* [EXERCISE GOAL]
Take the lines from the beginning of the data below through the line holding "Decrease Buffer Time Before with minus" and return exactly those.

Dataset items
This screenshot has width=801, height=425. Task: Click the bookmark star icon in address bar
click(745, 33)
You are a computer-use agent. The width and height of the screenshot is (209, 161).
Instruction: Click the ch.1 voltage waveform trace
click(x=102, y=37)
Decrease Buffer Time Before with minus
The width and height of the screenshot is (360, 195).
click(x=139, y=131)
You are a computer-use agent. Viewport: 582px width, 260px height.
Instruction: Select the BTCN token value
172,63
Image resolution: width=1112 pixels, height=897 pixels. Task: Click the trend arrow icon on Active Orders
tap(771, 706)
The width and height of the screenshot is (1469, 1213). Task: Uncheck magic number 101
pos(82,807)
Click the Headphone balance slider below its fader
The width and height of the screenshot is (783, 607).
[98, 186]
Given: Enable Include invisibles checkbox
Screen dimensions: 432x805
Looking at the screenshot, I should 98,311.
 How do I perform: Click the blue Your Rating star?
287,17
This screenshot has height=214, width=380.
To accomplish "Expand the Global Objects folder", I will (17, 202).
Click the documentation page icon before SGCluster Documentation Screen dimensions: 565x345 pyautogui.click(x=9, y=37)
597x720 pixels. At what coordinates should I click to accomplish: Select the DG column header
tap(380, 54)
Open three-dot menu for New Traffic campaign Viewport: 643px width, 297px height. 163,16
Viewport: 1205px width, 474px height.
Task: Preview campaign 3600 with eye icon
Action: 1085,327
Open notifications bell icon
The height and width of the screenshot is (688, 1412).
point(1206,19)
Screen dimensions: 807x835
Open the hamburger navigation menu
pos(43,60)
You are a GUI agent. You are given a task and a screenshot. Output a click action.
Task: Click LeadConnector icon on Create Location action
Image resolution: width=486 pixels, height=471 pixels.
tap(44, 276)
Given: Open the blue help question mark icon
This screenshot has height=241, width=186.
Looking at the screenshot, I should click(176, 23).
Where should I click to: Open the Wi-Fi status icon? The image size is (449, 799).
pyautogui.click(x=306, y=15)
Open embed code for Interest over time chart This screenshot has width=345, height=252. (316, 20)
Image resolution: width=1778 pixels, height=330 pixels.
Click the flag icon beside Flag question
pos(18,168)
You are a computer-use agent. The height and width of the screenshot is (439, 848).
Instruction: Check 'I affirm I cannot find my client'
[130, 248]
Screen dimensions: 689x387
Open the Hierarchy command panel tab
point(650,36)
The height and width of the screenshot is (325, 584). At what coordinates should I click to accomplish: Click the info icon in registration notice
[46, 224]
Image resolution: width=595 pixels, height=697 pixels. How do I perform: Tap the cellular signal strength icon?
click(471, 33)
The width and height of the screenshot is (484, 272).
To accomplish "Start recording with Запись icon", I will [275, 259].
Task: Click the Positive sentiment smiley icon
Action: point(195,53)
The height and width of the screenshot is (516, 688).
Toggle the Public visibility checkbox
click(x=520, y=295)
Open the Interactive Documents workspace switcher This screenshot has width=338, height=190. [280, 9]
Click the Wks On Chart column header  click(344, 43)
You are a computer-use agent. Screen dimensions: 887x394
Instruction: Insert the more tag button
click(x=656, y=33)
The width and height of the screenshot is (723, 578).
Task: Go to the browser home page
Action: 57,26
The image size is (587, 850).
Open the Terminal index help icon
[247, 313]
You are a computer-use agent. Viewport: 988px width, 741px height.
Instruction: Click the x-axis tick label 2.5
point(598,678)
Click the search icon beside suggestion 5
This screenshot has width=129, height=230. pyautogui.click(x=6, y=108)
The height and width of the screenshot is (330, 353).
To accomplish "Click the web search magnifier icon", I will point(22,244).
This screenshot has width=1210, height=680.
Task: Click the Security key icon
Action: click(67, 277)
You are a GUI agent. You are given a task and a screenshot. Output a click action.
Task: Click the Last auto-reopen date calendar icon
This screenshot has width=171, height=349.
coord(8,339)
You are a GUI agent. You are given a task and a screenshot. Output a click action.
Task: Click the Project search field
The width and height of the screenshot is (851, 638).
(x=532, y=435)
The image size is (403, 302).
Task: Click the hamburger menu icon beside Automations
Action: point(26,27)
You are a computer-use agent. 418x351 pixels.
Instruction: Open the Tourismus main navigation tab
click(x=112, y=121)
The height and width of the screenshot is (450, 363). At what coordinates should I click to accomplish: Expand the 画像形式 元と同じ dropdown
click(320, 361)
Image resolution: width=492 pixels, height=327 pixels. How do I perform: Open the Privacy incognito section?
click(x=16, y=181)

* [OUTPUT]
This screenshot has width=801, height=425. Task: Click the bookmark star icon in address bar
click(745, 33)
You are a computer-use agent. The width and height of the screenshot is (209, 161).
Instruction: Click the ch.1 voltage waveform trace
click(x=102, y=37)
Decrease Buffer Time Before with minus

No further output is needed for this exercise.